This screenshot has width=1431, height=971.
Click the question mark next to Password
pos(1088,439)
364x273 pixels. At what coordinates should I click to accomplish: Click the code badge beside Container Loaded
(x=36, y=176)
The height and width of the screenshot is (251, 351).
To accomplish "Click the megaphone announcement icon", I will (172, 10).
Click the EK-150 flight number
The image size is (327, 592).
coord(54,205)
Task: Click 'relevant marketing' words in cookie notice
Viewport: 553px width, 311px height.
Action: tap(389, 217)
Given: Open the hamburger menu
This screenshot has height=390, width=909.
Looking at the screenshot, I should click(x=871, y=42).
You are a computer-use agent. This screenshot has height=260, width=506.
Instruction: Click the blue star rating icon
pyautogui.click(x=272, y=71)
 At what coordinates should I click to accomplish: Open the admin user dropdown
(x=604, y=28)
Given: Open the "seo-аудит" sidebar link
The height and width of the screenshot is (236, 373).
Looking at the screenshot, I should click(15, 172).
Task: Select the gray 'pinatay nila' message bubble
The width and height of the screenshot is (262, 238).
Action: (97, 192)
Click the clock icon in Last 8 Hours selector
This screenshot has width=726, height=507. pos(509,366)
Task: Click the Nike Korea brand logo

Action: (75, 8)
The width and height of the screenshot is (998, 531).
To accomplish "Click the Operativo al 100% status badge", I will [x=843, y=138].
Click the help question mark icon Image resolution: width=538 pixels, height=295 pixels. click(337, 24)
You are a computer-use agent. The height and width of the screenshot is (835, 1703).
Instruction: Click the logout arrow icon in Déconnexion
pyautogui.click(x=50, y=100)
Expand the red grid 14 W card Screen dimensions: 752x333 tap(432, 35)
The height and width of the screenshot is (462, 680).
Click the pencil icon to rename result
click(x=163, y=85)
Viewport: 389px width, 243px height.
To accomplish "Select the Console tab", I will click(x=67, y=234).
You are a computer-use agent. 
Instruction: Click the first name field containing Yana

= = =

> _Directions for this task_:
Say the number of lines above that include "computer", and only that.

> _Problem solution_:
3